>>

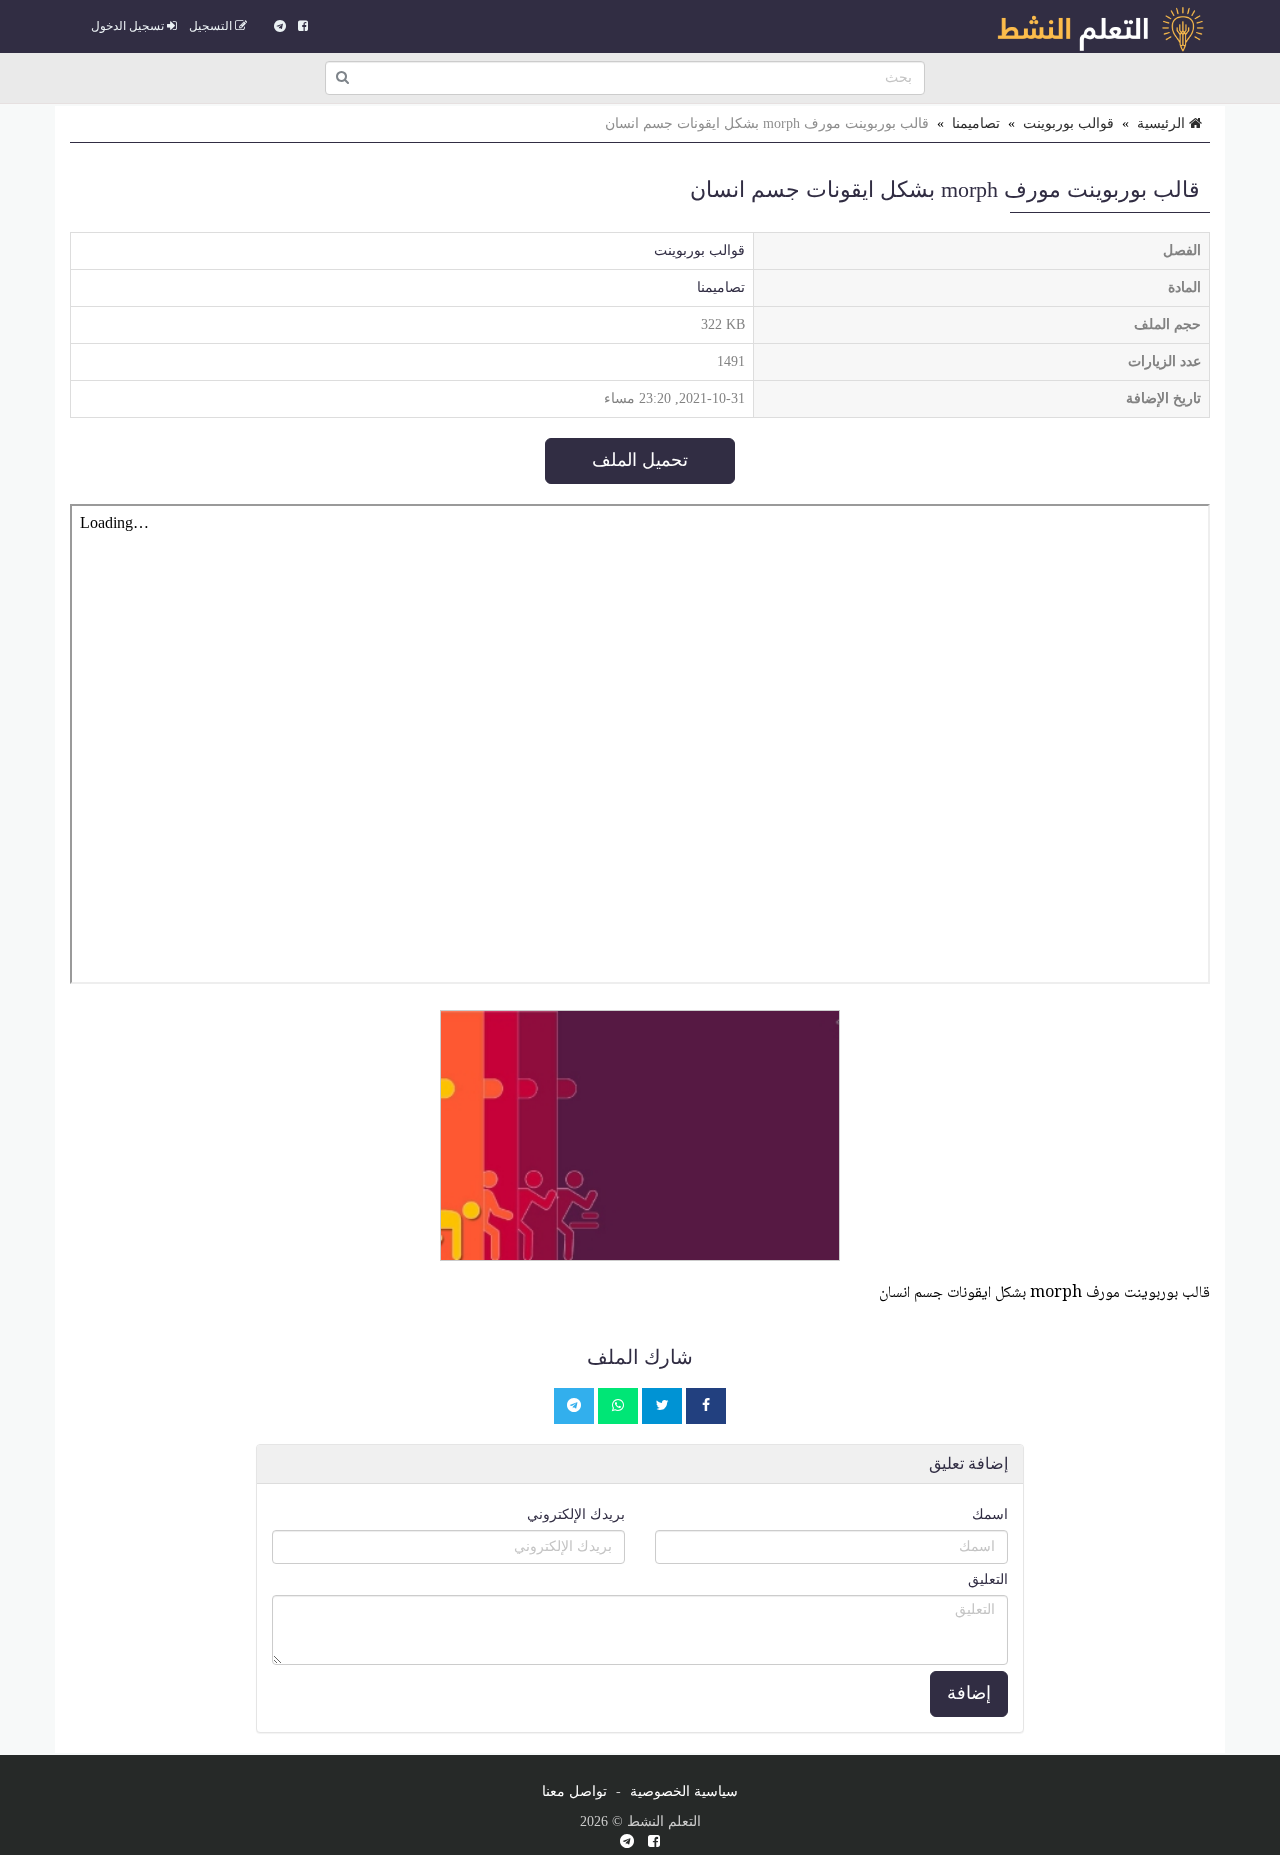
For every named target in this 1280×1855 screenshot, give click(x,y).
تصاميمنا (976, 123)
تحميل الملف (640, 460)
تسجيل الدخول (129, 26)
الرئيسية (1163, 123)
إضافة (969, 1693)
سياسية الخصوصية (684, 1791)
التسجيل (212, 26)
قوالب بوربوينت (1068, 123)
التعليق (988, 1579)
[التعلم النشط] (1100, 26)
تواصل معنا (574, 1791)
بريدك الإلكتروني (576, 1514)
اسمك (990, 1514)
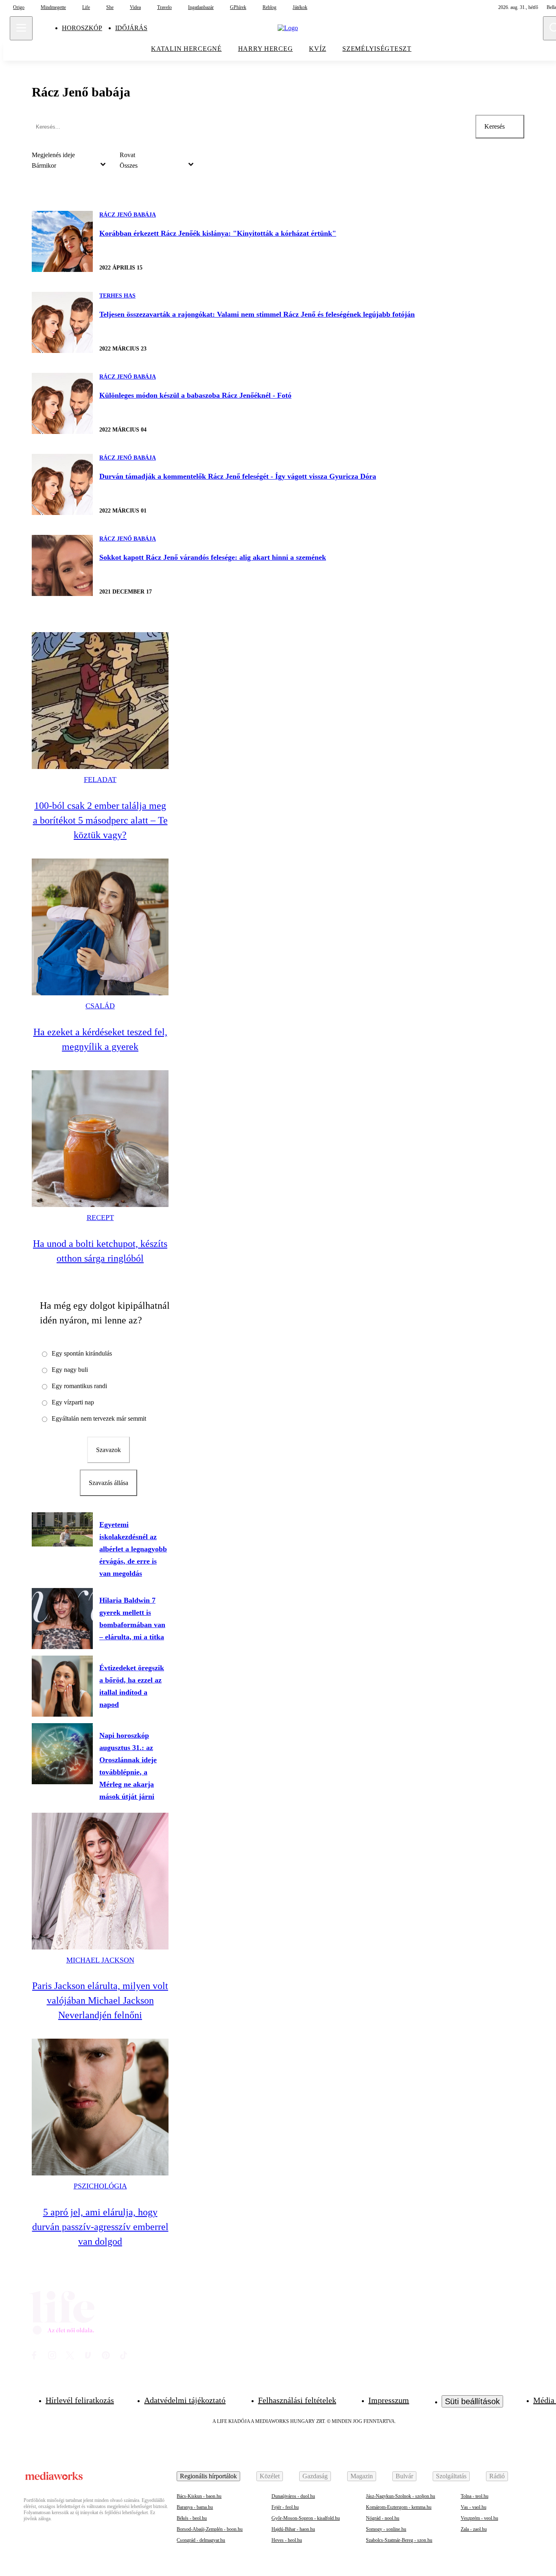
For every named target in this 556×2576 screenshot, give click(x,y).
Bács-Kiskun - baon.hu (199, 2496)
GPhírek (238, 7)
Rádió (497, 2476)
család (100, 1006)
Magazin (361, 2476)
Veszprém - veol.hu (479, 2518)
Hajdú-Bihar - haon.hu (293, 2529)
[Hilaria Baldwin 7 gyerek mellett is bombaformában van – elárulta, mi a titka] (62, 1618)
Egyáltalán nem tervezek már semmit (99, 1418)
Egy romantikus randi (79, 1385)
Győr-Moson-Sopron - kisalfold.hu (305, 2518)
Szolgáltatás (451, 2476)
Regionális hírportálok (208, 2476)
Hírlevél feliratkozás (80, 2400)
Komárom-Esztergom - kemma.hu (398, 2507)
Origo (18, 7)
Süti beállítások (472, 2401)
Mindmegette (53, 7)
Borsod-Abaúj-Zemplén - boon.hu (210, 2529)
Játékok (300, 7)
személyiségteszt (377, 48)
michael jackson (100, 1960)
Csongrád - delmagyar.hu (201, 2540)
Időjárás (131, 27)
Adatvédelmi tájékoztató (184, 2400)
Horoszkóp (82, 27)
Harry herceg (265, 48)
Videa (135, 7)
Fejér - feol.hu (285, 2507)
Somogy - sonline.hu (386, 2529)
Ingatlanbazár (201, 7)
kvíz (317, 48)
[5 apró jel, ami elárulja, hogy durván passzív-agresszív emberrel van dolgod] (100, 2107)
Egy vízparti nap (73, 1402)
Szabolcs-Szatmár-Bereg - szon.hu (399, 2540)
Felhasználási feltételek (297, 2400)
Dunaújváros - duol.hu (293, 2496)
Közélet (270, 2476)
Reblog (269, 7)
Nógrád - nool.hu (382, 2518)
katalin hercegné (186, 48)
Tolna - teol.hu (474, 2496)
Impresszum (388, 2400)
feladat (100, 779)
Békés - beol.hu (192, 2518)
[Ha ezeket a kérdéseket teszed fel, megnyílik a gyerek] (100, 927)
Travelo (164, 7)
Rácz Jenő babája (127, 215)
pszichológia (100, 2186)
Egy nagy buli (70, 1369)
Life (86, 7)
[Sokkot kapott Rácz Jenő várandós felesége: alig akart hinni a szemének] (62, 565)
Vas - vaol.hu (473, 2507)
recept (100, 1218)
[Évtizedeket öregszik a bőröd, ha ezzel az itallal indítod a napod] (62, 1686)
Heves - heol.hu (286, 2540)
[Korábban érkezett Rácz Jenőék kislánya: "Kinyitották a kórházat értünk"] (62, 241)
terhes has (117, 296)
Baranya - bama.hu (195, 2507)
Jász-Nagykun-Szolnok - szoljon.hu (400, 2496)
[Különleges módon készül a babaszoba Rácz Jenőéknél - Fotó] (62, 403)
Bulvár (404, 2476)
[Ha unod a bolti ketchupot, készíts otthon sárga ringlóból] (100, 1138)
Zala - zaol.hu (474, 2529)
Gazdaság (315, 2476)
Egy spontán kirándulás (82, 1353)
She (110, 7)
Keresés (494, 126)
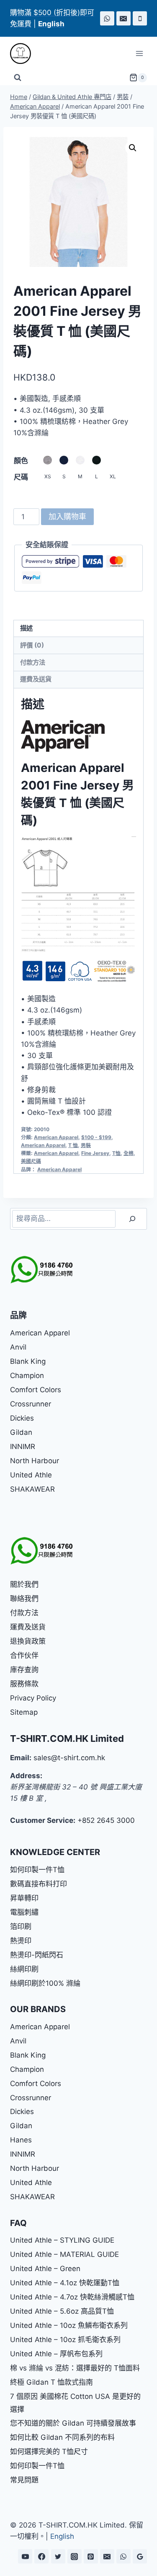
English (62, 2536)
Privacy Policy (33, 1698)
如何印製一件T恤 (37, 1869)
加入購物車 (67, 516)
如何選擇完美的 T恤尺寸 (49, 2451)
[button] (132, 147)
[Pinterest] (91, 2556)
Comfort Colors (35, 1390)
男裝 (86, 1145)
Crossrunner (30, 1404)
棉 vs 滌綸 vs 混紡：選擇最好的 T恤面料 (75, 2368)
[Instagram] (74, 2556)
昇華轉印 (24, 1898)
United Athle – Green (45, 2268)
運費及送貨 (28, 1627)
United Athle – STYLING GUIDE (62, 2240)
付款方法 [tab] (32, 662)
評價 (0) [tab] (32, 645)
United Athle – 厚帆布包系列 (56, 2354)
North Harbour (34, 1461)
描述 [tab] (26, 628)
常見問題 (24, 2480)
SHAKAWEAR (32, 1489)
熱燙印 (20, 1940)
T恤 (116, 1153)
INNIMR (22, 1446)
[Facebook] (41, 2556)
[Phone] (140, 18)
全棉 (129, 1153)
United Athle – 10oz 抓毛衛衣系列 (65, 2339)
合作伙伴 (24, 1655)
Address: (26, 1775)
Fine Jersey (95, 1153)
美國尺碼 (31, 1161)
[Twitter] (58, 2556)
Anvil (18, 1347)
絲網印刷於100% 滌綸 (45, 1983)
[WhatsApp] (107, 18)
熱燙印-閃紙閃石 (36, 1955)
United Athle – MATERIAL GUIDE (64, 2254)
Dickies (22, 1418)
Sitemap (24, 1712)
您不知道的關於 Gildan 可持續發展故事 (73, 2423)
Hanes (21, 2140)
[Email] (123, 18)
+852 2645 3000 (106, 1820)
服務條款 (24, 1684)
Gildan (21, 1432)
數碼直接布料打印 (38, 1884)
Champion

<<

— What is being asked —
Which lines run from the one holding "pszichológia (100, 2186)" through the one holding "terhes has (117, 296)" in the records above? Repeat them exactly, both included, and nothing more.

— Response for this exercise —
pszichológia (100, 2186)
Egy nagy buli (70, 1369)
Life (86, 7)
[Sokkot kapott Rácz Jenő várandós felesége: alig akart hinni a szemének] (62, 565)
Vas - vaol.hu (473, 2507)
recept (100, 1218)
[Évtizedeket öregszik a bőröd, ha ezzel az itallal indítod a napod] (62, 1686)
Heves - heol.hu (286, 2540)
[Korábban érkezett Rácz Jenőék kislánya: "Kinyitották a kórházat értünk"] (62, 241)
terhes has (117, 296)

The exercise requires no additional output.